Minneapolis, Minnesota (March 23 – June 23)
After opening at the Philadelphia Museum of Art last fall, an exhibition presenting the work of artists of Korean descent travels to the Minneapolis Institute of Art. The artists featured in the exhibition—who came of age during a period of major transition from South Korea’s last authoritarian regime to the onset of globalization and new democratic freedoms—"reflect on social and political tensions, economic and cultural shifts,…and what has been gained and lost in South Korea’s ascendance,” according to the MIA. On the breadth of the exhibition, curator Hyunsoo Woo told The New York Times, “Now, the museum audience is savvy enough to see and absorb the different aspects of Korean art. Previously, you’d have just a single masterpiece show that spanned the ages.”
Berlin, Germany (February 6 – April 6)
Berlin-based artist collective Slavs and Tatars (whose members hail from Poland, Iran, and the US) created an animated film and exhibition for the Hurford Center for Arts and Humanities, presented at Haverford College in 2021. The work is now on view at Kraupa-Tuskany Zeidler in Berlin through April 6 and based on a nineteenth-century Muslim text, written in Uyghur, that captures the possibilities of boundary crossings to cultivate understanding, tolerance, and identity in a pluralistic world. In a press release, the gallery observes, “In their humorous, but in-depth researched-based works, Slavs and Tatars affirm that language, rituals and commodities have consistently traversed geopolitical boundaries.”
Bennington, Vermont (February 27 – April 27)
An exhibition surveying Milford Graves’ lifetime of multidisciplinary work (in jazz and visual art as well as botany and science)is on view at Bennington College’s Usdan Gallery through April 27, complemented by musical performances and a documentary screening. During its premiere presentation by Ars Nova Workshop at the University of Pennsylvania’s Institute of Contemporary Art, co-curator Anthony Elms told WHYY, “There are no periods in Milford’s thinking. There are only commas or semicolons. There is an early interview in a jazz magazine where he says, ‘How can you be a master drummer if you don’t know anything about herbs?’” In addition to his many other pursuits, Graves taught music at Bennington College for four decades.
Stockholm, Sweden (June 14, 2024 – March 31, 2025)
In an exhibition and book, Designing Motherhood, showcases hundreds of items related to the arc of human reproduction, from medical tools to maternity clothing to menstruation devices, to examine the relationship between design and reproduction. Originally produced by the Maternity Care Coalition, Designing Motherhood opened first at two Philadelphia institutions—the Mütter Museum and the Center for Architecture and Design—before touring to the MassArt Art Museum in Boston and the Gates Foundation Discovery Center in Seattle.
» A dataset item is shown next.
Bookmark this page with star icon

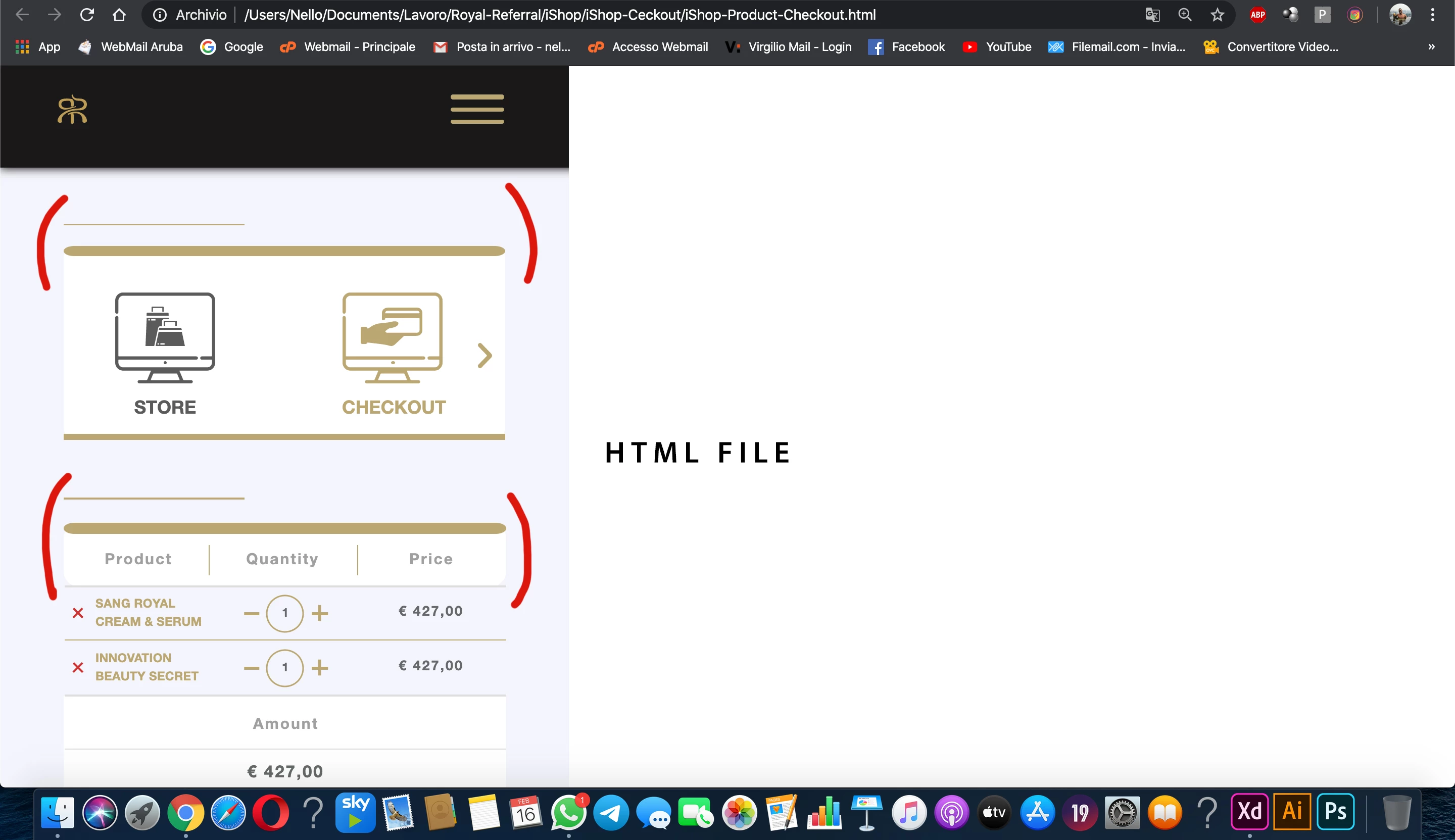click(1218, 15)
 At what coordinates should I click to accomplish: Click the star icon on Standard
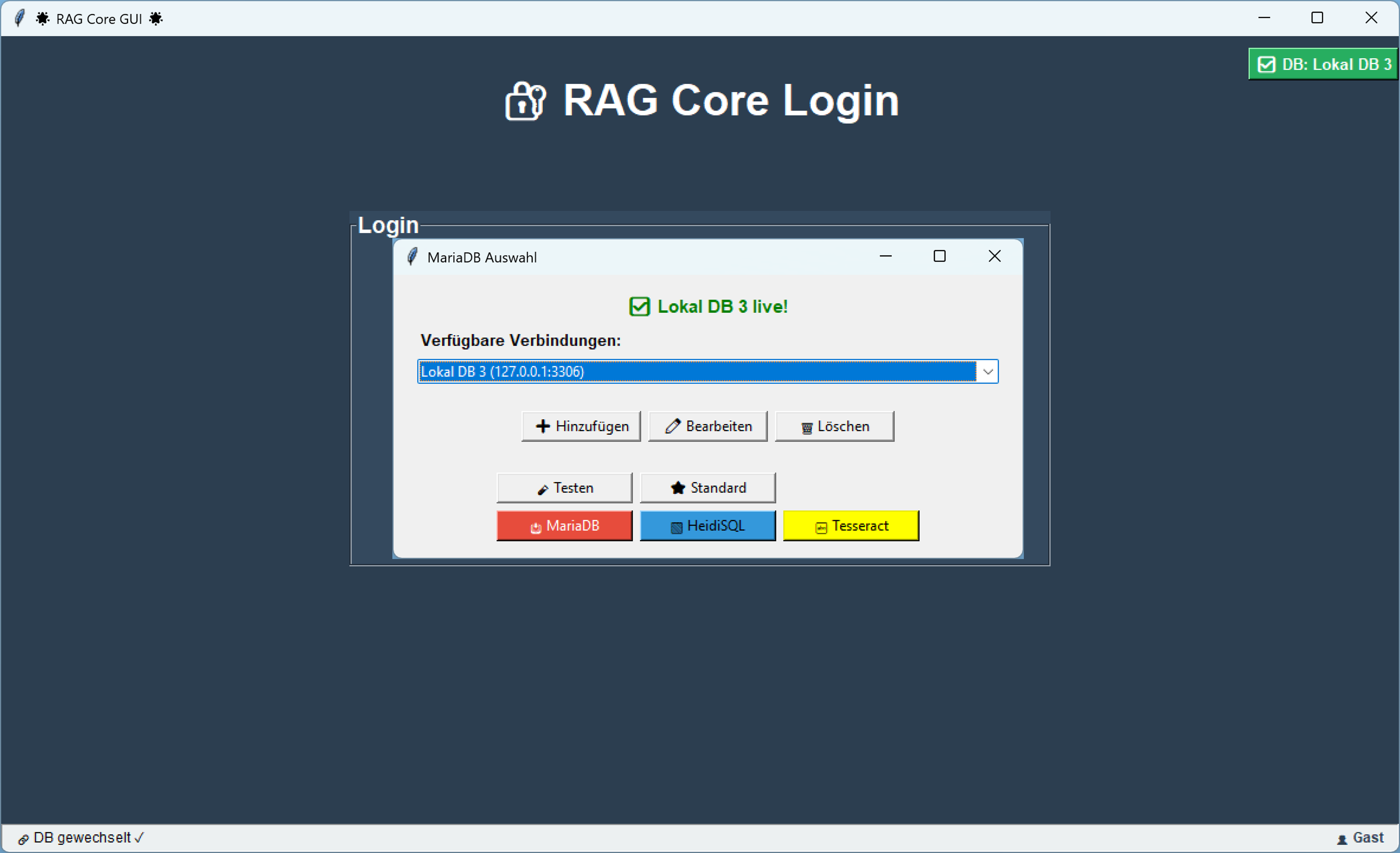pyautogui.click(x=677, y=488)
In June, the exhibition travels to the Swedish Center for Architecture and Design, running through March 2025.
Cincinnati, Ohio (April 5 – September 8)
Created during the artist’s residency at The Fabric Workshop and Museum, this video-based exhibition satirizes art history in the style of a children’s TV show, scrutinizing the limited perspectives and power imbalances fostered by art institutions and pedagogy. The project’s next stop is the Contemporary Arts Center in Cincinnati, where it will be on view from April 5 through September 8. In an interview with Artforum, Musson explains, “Through the torture of writing, I’d eventually reach that special point of exhaustion where I convinced myself I’ve struck a perfect balance between insightful and irreverent.”
Philadelphia, Pennsylvania (January 17 – April 13)
Now on view at Thomas Jefferson University’s Helix Gallery through April 13, this community-based storytelling project first opened at Arch Street Meeting House last spring and then traveled to the Russell Senate Office Building in Washington, DC, last summer. Developed by the Institute on Disabilities at Temple University, File/Life draws from the archives of the now-closed Pennhurst State School and Hospital, which once housed over 4,000 residents in overcrowded and inhumane conditions, to bring those residents’ lived experiences of disability into dialogue with historical accounts, challenging and reinterpreting the historical record.